Monday, May 11th, 2015 | Latest News | Leave a response

By Jo Carter

Wowzer – a longwinded general election campaign with a sting in its tail! And a campaign and outcome that leaves plenty for marketing and communications people to think about.

Politics and spin aside, #GE2015 should have aroused the curiosity of anyone interested in digital technologies or communications. This was a UK election that was fought online like no other. There were successes and some notable #PRfails.

All political parties maximised social media and got to grips with the rolling, never sleeping nature of the internet. Some parties embraced new tools in their campaigns to reach and woo new voters. All parties invested in big teams of people and champions to exploit social media and reach voters in more engaging ways.

Key messages were amplified beyond constituencies and the hustings. Little surprise the NHS, tax and the economy were the three major issues from political candidates from all parties in terms of output on Twitter and Facebook (measured by Yatterbox).

Some of the parties embraced video. The Greens enjoyed viral success with a ‘Change the Tune’ video on YouTube. The Greens were also highly active on Facebook, Twitter, Instagram and Snapchat.

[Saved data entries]
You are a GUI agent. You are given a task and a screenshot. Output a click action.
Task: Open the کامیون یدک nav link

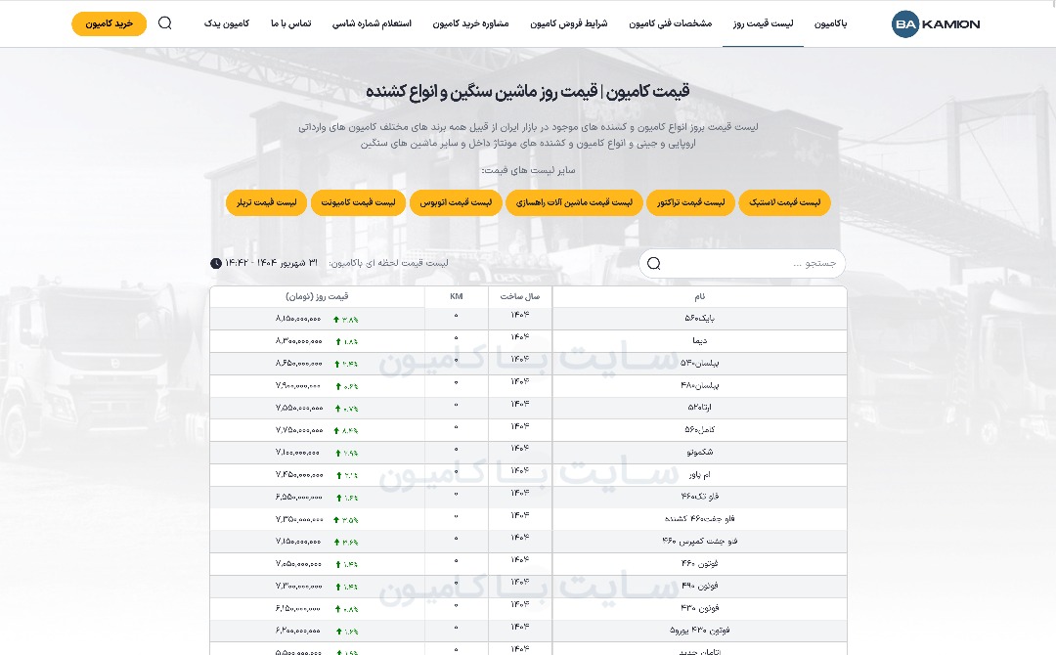[x=227, y=23]
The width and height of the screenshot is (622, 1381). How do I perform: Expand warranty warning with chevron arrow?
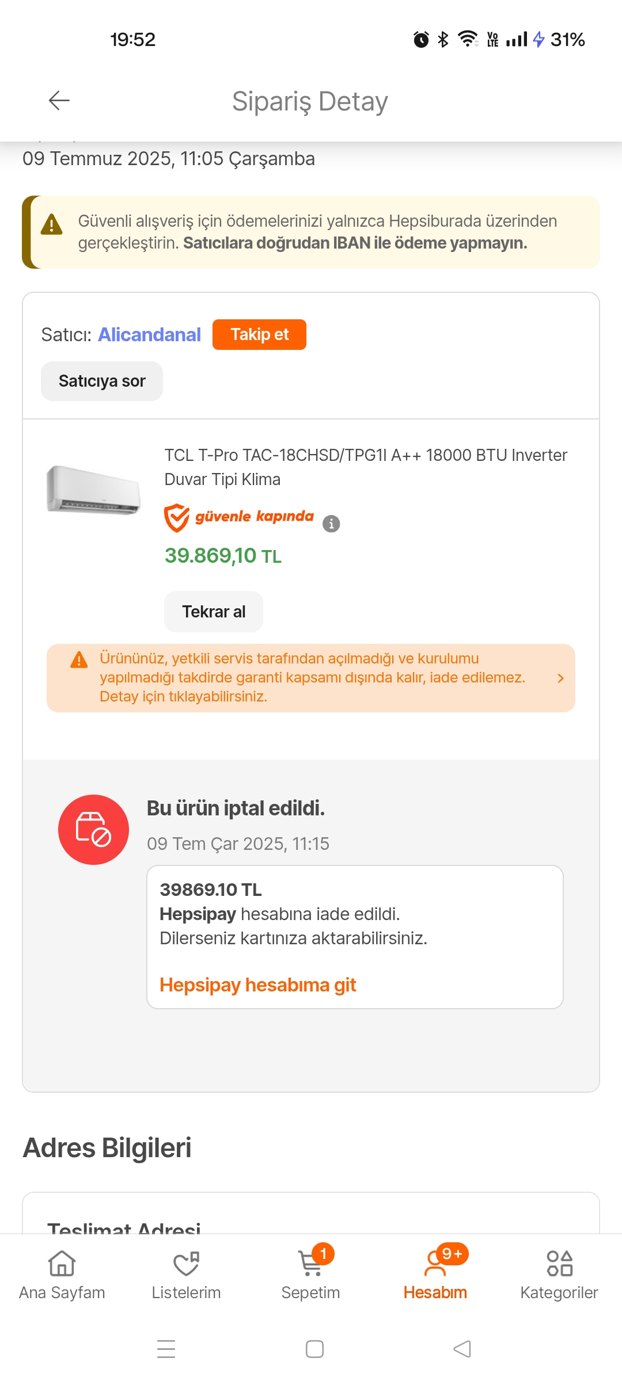coord(560,678)
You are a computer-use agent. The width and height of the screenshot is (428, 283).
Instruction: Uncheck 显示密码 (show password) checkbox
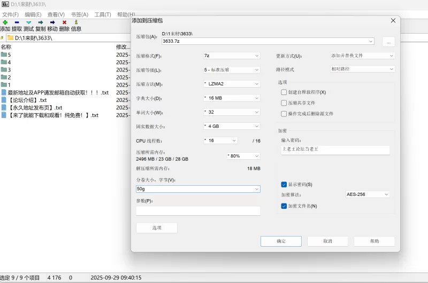coord(284,184)
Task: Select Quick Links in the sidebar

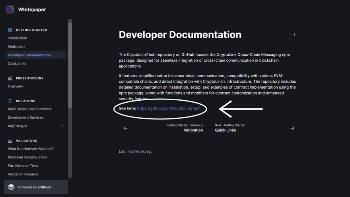Action: tap(17, 64)
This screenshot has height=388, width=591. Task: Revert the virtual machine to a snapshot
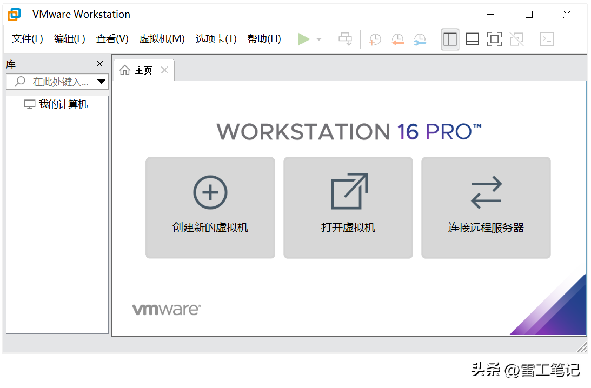[397, 39]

HOW TO COMPLETE THIS TASK | Name every social media platform that the article on the 2015 UK general election says parties or candidates posted on or were active on.

ANSWER TO THE PROBLEM | Twitter, Facebook, YouTube, Instagram, Snapchat